Etats-Unis - L’avortement devant la Cour Suprême des Etats-Unis : décryptage à quelques jours de l’arrêt

Temps de lecture : 5 min.

La publication de l'arrêt de la Cour suprême des États-Unis au sujet de l'avortement (Dobbs v. Jackson Women's Health Organization) est attendue dans les jours à venir, probablement d'ici la fin juin (correspondant au début des vacances judiciaires).

Précisons qu'à l'heure actuelle, les Etats-Unis admettent comme légal l'accès à l'avortement jusqu'à 23 semaines de grossesse (5 mois et demi). Un tel délai s'avère bien plus étendu que ceux en vigueur dans la plupart des Etats européens (14 semaines en France, 12 semaines en Belgique).
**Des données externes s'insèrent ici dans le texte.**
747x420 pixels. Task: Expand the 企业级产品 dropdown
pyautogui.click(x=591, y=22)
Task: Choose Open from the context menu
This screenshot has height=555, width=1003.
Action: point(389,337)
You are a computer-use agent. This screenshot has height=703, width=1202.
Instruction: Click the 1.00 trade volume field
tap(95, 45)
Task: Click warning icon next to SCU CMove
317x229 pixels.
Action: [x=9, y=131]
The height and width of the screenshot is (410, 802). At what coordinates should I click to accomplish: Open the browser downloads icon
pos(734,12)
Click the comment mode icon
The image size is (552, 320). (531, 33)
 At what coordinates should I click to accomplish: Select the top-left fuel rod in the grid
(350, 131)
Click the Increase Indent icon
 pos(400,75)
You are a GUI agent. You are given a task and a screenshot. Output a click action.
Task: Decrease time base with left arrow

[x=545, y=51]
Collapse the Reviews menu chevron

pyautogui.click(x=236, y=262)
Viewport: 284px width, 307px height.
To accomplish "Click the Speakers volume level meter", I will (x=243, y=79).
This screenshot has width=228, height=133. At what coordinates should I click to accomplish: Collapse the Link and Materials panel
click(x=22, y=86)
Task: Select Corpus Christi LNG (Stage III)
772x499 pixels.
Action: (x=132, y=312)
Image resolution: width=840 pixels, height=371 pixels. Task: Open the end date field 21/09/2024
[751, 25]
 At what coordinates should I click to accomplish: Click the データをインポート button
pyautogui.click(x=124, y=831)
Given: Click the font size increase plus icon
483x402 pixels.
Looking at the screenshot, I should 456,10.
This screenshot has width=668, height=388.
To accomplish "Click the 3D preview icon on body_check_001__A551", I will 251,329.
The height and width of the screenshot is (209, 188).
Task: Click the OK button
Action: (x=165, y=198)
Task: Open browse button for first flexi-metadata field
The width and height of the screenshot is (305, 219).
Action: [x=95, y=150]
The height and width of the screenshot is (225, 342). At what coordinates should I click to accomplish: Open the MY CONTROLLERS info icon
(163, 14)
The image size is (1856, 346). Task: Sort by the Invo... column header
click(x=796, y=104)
Dans ce contexte, la Cour Suprême des Etats-Unis serait sur le point de laisser chaque Etat américain légiférer sur le droit à l'avortement, d'après le brouillon d'une opinion majoritaire des juges dévoilé le 2 mai dernier par le média Politico.

Le juge Samuel Alito, auteur du document préparatoire, estime qu'il appartient  aux représentants élus de chaque État fédéré de légiférer sur la question, et non au pouvoir judiciaire...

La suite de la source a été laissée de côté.